Prediction of Fetal Growth Deviation by Ultrasonic Biometry

Abstract
A previously developed mathematical formula for prediction of fetal growth deviation at birth by means of ultrasonic fetometry was applied to 505 unselected singleton pregnancies. The gestational age was assessed by measuring the fetal biparietal diameter (BPD) in the 17th wk of pregnancy. In the 33rd and 38th wk of pregnancy, BPD and the abdominal diameters (AD) were measured. In detecting fetuses small-for-gestational age (SGA) in the 33rd wk, the ultrasonic diagnostic test had a nosological sensitivity of 77% and a nosological specificity of 78%. The nosological sensitivity and specificity for detecting fetuses large-for-gestational age (LGA) were 75% and 82%, respectively. The result was not improved significantly when the formula was applied to the total group in the 38th wk. At the 33rd wk, examination of risk groups with high prevalence of SGA and LGA fetuses were identified.
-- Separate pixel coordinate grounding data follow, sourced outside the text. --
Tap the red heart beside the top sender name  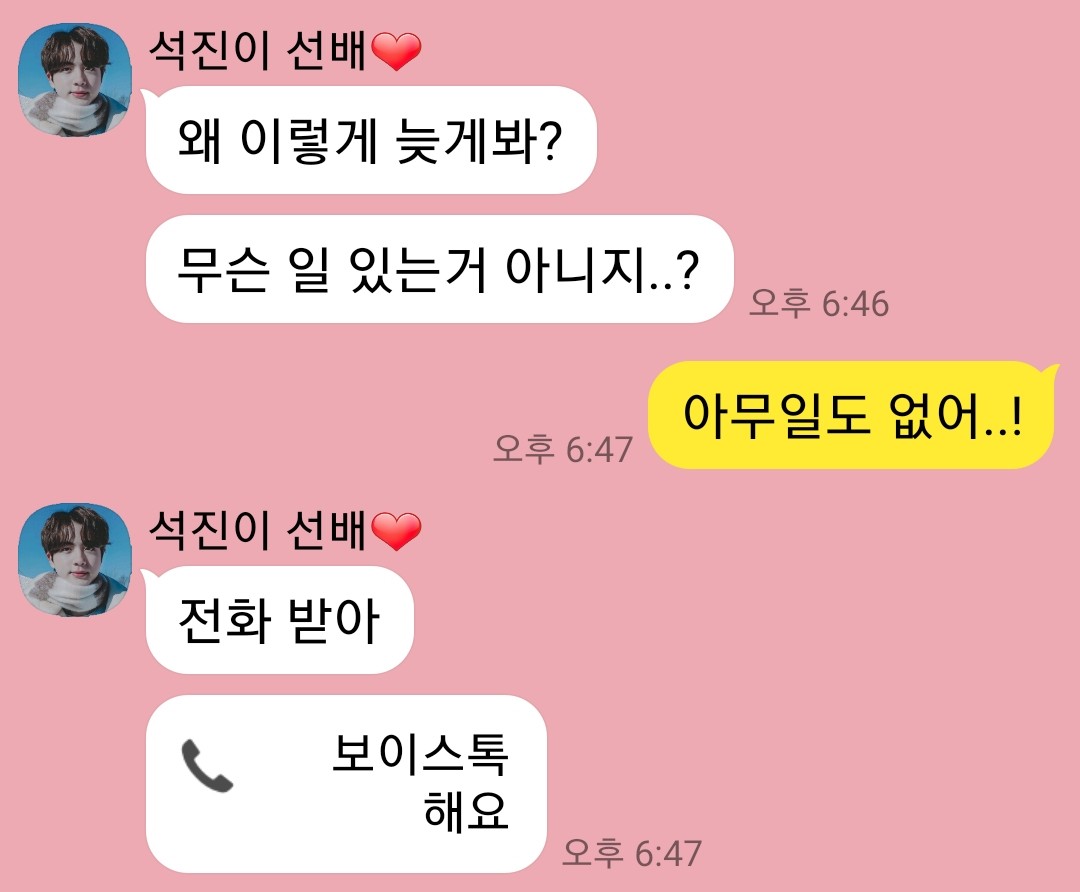click(396, 51)
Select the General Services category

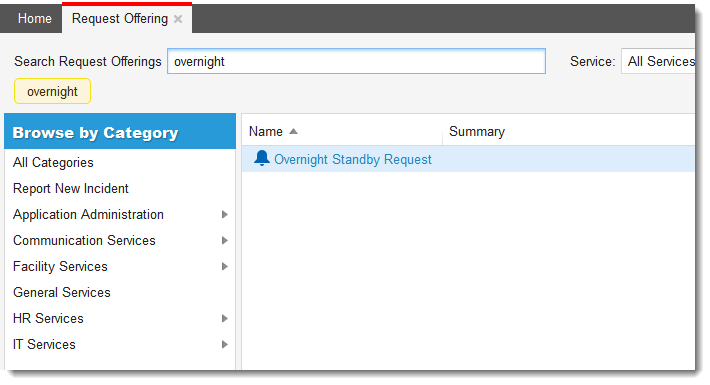click(x=62, y=293)
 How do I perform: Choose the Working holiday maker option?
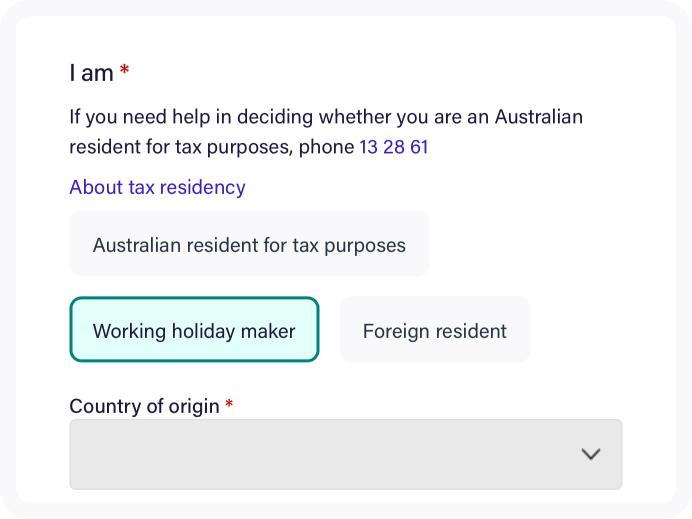[194, 330]
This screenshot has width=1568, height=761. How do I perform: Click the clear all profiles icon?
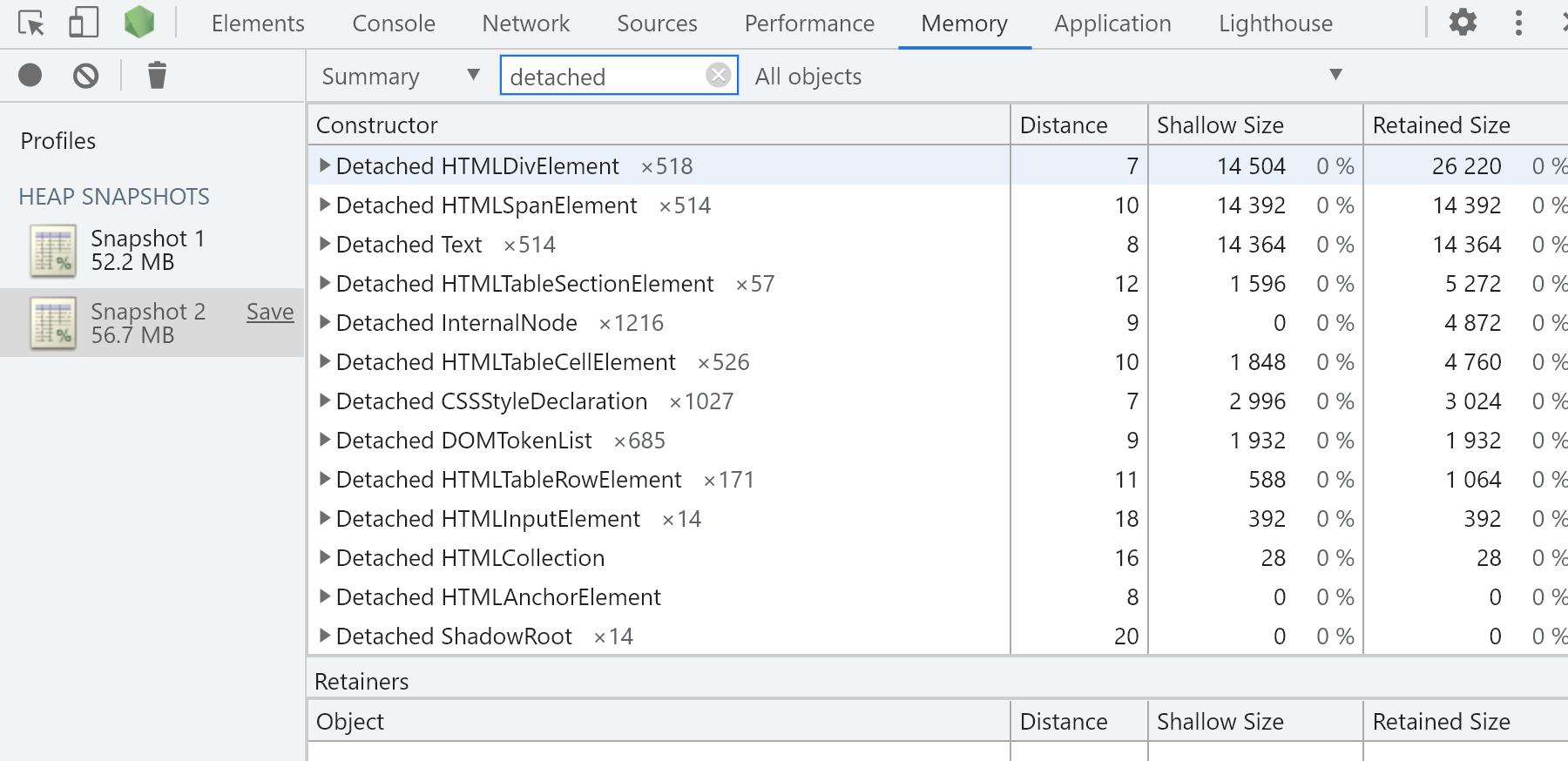[x=85, y=76]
When these groups were submitted to an additional examination of in the 38th wk, the prevalence of SGA and LGA fetuses in the new risk groups increased to 50%. At the 33rd wk, examination of the predictive value of a negative test for SGA and LGA was 98%. The procedure described is well suited for general screening of pregnant women with ultrasound, and combined with other biochemical and biophysical tests, makes possible a close clinical surveillance of the fetus at risk.